Monday, December 1, 2008

Orphan of slain rabbi in Mumbai going to Israel


NEW YORK (AP) — Moshe Holtzberg, the 2-year-old orphan of the rabbi and his wife slain in the Mumbai Jewish center, will fly to Israel Monday on an Israeli Air Force jet with his parents' remains and the Indian woman who rescued him, an Israeli Foreign Ministry spokesman said.

Spokesman Andy David said workers were collecting the body parts of victims killed by suspected Muslim militants in the Jewish center, three days after the commandos wrested control of the site from the gunmen.

Moshe was spirited out of the center on Thursday by Sandra Samuel, a nanny who worked there for years. She found him crying beside his parents' bodies, his pants drenched in blood.

His slain parents, Rabbi Gavriel Noach Holtzberg, 29, and Rivkah, 28, ran the headquarters of the ultra-Orthodox Chabad Lubavitch movement in Mumbai. Six civilians were killed in the center in the three-day terror siege that ended Saturday morning, David said Monday. In all, more than 170 died in attacks on 10 targets across the Indian city.

Robert Katz, the director of an Israeli orphanage who was close to the boy's family, said an Air Force jet left Israel Sunday night for India to bring back Moshe, Samuel and the remains of his parents and the others killed at the Chabad House. The plane is expected to leave India Monday and arrive later the same night, Katz said, speaking from New York.

All six of the civilian victims in the Chabad House were Jewish, and four were Israelis, Israel's Foreign Ministry said. They will be buried in Israel on Tuesday, Katz said.

Moshe will be accompanied on the trip to Israel by his maternal grandparents, Yehudit and Shimon Rosenberg, who were reunited with their grandson when they arrived in Mumbai on Friday. They came with a team of Israeli rescue workers who are working to collect all the body parts in accordance with Jewish law requiring that all parts of a body be buried together as a whole.

"It was pure raw emotion, tears of joy, tears of sorrow, incredible emotion, understandably out of control," Katz said of their reunion.

Asked about Moshe's condition, he said: "I don't know that he can comprehend or that he will remember seeing his parents shot in cold blood."

Moshe's father was a dual American-Israeli citizen and his mother was Israeli. The couple lived in Israel and Brooklyn before they moved to Mumbai in 2003.

The toddler has one older sibling who has Tay-Sachs, a genetic disorder particularly prevalent in Jews of Eastern European origin. He is permanently hospitalized in Israel, Katz said. The couple's first-born child died of Tay-Sachs.

Samuel, an Indian resident, will live with Moshe in Israel "so at least he has someone he knows and recognizes and loves," said Katz.

During the siege of the Jewish center, Samuel had locked herself in a laundry room when she heard Moshe's mother Rivkah screaming "Sandra help!" Then the screaming stopped, and it was quiet, Katz said.

She cracked open the door of her hiding place and saw a deserted staircase.
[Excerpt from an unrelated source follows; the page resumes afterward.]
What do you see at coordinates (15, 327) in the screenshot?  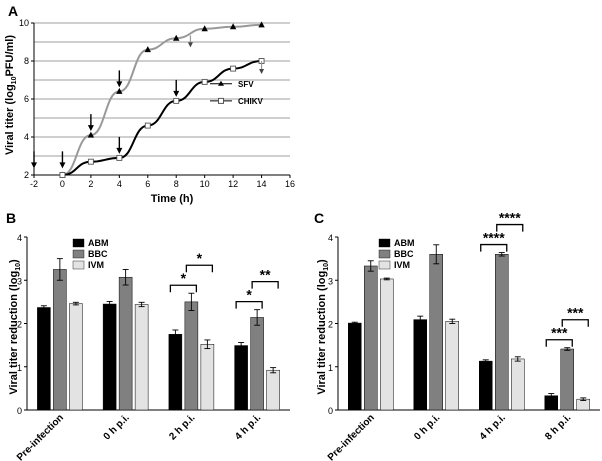 I see `panel-b-ylabel: Viral titer reduction (log10)` at bounding box center [15, 327].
She ran up one flight and saw the rabbi and his wife, covered in blood and shot to death. She snatched the crying boy, bolted down the stairs and out of the building.

"She's been there with him throughout," Katz said.

Though Samuel has no passport or papers, Moshe's grand-uncle, Rabbi Yitzchak David Grossman, helped arrange for her to get a visa to Israel. In a sad coincidence, Grossman is founder of the largest orphanage in Israel, Migdal Or.

"There are going to be thousands of people at this funeral," Katz said. "This couple wasn't living in the West Bank. They weren't settlers. They weren't occupying anyone's land. They were killed because they were Jews, simple and plain."